Work task:
Please reproduce each of the following entries exactly.

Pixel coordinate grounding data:
◇ ◇ ◇ ◇ ◇ ◇ ◇

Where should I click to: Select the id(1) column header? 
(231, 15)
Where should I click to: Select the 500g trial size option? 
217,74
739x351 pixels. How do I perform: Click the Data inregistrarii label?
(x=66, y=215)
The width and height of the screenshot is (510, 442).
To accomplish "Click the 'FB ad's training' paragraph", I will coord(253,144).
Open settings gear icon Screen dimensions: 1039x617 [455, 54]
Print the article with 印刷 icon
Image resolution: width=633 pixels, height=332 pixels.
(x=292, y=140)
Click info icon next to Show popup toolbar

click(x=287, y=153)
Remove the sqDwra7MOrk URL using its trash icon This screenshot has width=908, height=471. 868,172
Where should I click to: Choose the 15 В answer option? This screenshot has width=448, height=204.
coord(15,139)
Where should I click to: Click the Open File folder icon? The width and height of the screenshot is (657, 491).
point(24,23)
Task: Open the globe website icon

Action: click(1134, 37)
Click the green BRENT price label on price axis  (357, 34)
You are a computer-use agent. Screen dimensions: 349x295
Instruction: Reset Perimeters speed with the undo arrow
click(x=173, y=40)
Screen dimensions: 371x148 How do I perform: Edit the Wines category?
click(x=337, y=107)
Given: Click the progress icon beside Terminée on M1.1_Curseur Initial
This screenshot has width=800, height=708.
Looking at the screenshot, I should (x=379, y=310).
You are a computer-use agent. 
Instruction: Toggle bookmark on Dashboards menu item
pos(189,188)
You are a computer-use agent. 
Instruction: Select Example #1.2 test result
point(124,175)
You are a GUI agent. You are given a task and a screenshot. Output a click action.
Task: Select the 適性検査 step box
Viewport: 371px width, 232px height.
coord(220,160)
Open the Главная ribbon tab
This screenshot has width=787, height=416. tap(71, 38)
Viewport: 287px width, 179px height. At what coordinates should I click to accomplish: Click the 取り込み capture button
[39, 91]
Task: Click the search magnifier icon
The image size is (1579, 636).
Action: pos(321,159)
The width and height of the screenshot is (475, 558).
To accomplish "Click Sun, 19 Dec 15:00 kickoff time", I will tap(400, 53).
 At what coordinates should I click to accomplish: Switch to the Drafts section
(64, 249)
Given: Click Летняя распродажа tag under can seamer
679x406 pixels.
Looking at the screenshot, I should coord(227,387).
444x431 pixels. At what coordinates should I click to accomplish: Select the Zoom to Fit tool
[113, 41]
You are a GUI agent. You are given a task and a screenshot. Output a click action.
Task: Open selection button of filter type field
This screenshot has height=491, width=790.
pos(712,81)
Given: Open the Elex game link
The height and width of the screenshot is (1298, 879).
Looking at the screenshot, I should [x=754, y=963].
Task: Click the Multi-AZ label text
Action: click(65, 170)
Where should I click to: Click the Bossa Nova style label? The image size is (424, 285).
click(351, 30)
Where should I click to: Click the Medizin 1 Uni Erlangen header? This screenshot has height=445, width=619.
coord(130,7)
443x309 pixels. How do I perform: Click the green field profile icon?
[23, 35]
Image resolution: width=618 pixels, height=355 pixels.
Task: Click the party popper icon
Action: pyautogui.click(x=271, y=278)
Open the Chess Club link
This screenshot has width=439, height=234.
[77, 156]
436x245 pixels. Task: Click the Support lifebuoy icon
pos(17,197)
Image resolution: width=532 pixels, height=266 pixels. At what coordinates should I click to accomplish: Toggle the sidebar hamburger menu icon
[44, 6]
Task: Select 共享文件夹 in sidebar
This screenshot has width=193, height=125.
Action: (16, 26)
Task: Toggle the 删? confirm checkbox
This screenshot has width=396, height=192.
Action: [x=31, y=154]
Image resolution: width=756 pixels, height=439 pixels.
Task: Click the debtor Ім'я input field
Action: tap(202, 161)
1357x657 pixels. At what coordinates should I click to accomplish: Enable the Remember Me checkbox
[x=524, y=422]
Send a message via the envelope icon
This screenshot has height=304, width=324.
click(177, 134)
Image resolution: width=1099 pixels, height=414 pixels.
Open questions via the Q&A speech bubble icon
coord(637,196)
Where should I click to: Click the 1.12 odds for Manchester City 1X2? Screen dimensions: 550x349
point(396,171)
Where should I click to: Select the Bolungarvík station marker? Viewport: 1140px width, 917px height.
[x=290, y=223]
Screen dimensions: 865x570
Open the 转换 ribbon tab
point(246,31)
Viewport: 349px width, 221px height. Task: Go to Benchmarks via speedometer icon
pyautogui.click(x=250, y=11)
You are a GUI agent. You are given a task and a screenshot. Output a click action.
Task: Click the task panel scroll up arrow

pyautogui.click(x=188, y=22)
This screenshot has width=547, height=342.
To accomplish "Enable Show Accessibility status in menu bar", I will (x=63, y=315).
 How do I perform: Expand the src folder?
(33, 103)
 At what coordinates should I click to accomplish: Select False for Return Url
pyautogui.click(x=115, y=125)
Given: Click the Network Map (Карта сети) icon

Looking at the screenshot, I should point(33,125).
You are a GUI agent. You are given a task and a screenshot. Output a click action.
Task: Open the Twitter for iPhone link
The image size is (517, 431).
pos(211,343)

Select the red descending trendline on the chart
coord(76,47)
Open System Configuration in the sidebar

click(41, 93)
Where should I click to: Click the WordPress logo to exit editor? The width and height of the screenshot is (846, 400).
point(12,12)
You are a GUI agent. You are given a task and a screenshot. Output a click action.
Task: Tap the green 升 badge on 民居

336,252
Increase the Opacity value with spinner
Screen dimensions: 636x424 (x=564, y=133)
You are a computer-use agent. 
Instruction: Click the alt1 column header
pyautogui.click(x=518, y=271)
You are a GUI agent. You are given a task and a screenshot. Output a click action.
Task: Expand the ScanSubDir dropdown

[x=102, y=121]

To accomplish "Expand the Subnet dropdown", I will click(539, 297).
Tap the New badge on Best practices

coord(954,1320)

◇ ◇ ◇ ◇ ◇ ◇ ◇

Response for this exercise:
Where should I click to: Select the id(1) column header? 
(231, 15)
Where should I click to: Select the 500g trial size option? 
217,74
739x351 pixels. How do I perform: Click the Data inregistrarii label?
(x=66, y=215)
The width and height of the screenshot is (510, 442).
To accomplish "Click the 'FB ad's training' paragraph", I will coord(253,144).
Open settings gear icon Screen dimensions: 1039x617 [455, 54]
Print the article with 印刷 icon
Image resolution: width=633 pixels, height=332 pixels.
(x=292, y=140)
Click info icon next to Show popup toolbar

click(x=287, y=153)
Remove the sqDwra7MOrk URL using its trash icon This screenshot has width=908, height=471. 868,172
Where should I click to: Choose the 15 В answer option? This screenshot has width=448, height=204.
coord(15,139)
Where should I click to: Click the Open File folder icon? The width and height of the screenshot is (657, 491).
point(24,23)
Task: Open the globe website icon

Action: click(1134, 37)
Click the green BRENT price label on price axis  (357, 34)
You are a computer-use agent. Screen dimensions: 349x295
Instruction: Reset Perimeters speed with the undo arrow
click(x=173, y=40)
Screen dimensions: 371x148 How do I perform: Edit the Wines category?
click(x=337, y=107)
Given: Click the progress icon beside Terminée on M1.1_Curseur Initial
This screenshot has width=800, height=708.
Looking at the screenshot, I should (x=379, y=310).
You are a computer-use agent. 
Instruction: Toggle bookmark on Dashboards menu item
pos(189,188)
You are a computer-use agent. 
Instruction: Select Example #1.2 test result
point(124,175)
You are a GUI agent. You are given a task and a screenshot. Output a click action.
Task: Select the 適性検査 step box
Viewport: 371px width, 232px height.
coord(220,160)
Open the Главная ribbon tab
This screenshot has width=787, height=416. tap(71, 38)
Viewport: 287px width, 179px height. At what coordinates should I click to accomplish: Click the 取り込み capture button
[39, 91]
Task: Click the search magnifier icon
The image size is (1579, 636).
Action: pos(321,159)
The width and height of the screenshot is (475, 558).
To accomplish "Click Sun, 19 Dec 15:00 kickoff time", I will tap(400, 53).
 At what coordinates should I click to accomplish: Switch to the Drafts section
(64, 249)
Given: Click Летняя распродажа tag under can seamer
679x406 pixels.
Looking at the screenshot, I should coord(227,387).
444x431 pixels. At what coordinates should I click to accomplish: Select the Zoom to Fit tool
[113, 41]
You are a GUI agent. You are given a task and a screenshot. Output a click action.
Task: Open selection button of filter type field
This screenshot has height=491, width=790.
pos(712,81)
Given: Open the Elex game link
The height and width of the screenshot is (1298, 879).
Looking at the screenshot, I should [x=754, y=963].
Task: Click the Multi-AZ label text
Action: click(65, 170)
Where should I click to: Click the Bossa Nova style label? The image size is (424, 285).
click(351, 30)
Where should I click to: Click the Medizin 1 Uni Erlangen header? This screenshot has height=445, width=619.
coord(130,7)
443x309 pixels. How do I perform: Click the green field profile icon?
[23, 35]
Image resolution: width=618 pixels, height=355 pixels.
Task: Click the party popper icon
Action: pyautogui.click(x=271, y=278)
Open the Chess Club link
This screenshot has width=439, height=234.
[77, 156]
436x245 pixels. Task: Click the Support lifebuoy icon
pos(17,197)
Image resolution: width=532 pixels, height=266 pixels. At what coordinates should I click to accomplish: Toggle the sidebar hamburger menu icon
[44, 6]
Task: Select 共享文件夹 in sidebar
This screenshot has width=193, height=125.
Action: (16, 26)
Task: Toggle the 删? confirm checkbox
This screenshot has width=396, height=192.
Action: [x=31, y=154]
Image resolution: width=756 pixels, height=439 pixels.
Task: Click the debtor Ім'я input field
Action: tap(202, 161)
1357x657 pixels. At what coordinates should I click to accomplish: Enable the Remember Me checkbox
[x=524, y=422]
Send a message via the envelope icon
This screenshot has height=304, width=324.
click(177, 134)
Image resolution: width=1099 pixels, height=414 pixels.
Open questions via the Q&A speech bubble icon
coord(637,196)
Where should I click to: Click the 1.12 odds for Manchester City 1X2? Screen dimensions: 550x349
point(396,171)
Where should I click to: Select the Bolungarvík station marker? Viewport: 1140px width, 917px height.
[x=290, y=223]
Screen dimensions: 865x570
Open the 转换 ribbon tab
point(246,31)
Viewport: 349px width, 221px height. Task: Go to Benchmarks via speedometer icon
pyautogui.click(x=250, y=11)
You are a GUI agent. You are given a task and a screenshot. Output a click action.
Task: Click the task panel scroll up arrow

pyautogui.click(x=188, y=22)
This screenshot has width=547, height=342.
To accomplish "Enable Show Accessibility status in menu bar", I will (x=63, y=315).
 How do I perform: Expand the src folder?
(33, 103)
 At what coordinates should I click to accomplish: Select False for Return Url
pyautogui.click(x=115, y=125)
Given: Click the Network Map (Карта сети) icon

Looking at the screenshot, I should point(33,125).
You are a GUI agent. You are given a task and a screenshot. Output a click action.
Task: Open the Twitter for iPhone link
The image size is (517, 431).
pos(211,343)

Select the red descending trendline on the chart
coord(76,47)
Open System Configuration in the sidebar

click(41, 93)
Where should I click to: Click the WordPress logo to exit editor? The width and height of the screenshot is (846, 400).
point(12,12)
You are a GUI agent. You are given a task and a screenshot. Output a click action.
Task: Tap the green 升 badge on 民居

336,252
Increase the Opacity value with spinner
Screen dimensions: 636x424 (x=564, y=133)
You are a computer-use agent. 
Instruction: Click the alt1 column header
pyautogui.click(x=518, y=271)
You are a GUI agent. You are given a task and a screenshot. Output a click action.
Task: Expand the ScanSubDir dropdown

[x=102, y=121]

To accomplish "Expand the Subnet dropdown", I will click(539, 297).
Tap the New badge on Best practices

coord(954,1320)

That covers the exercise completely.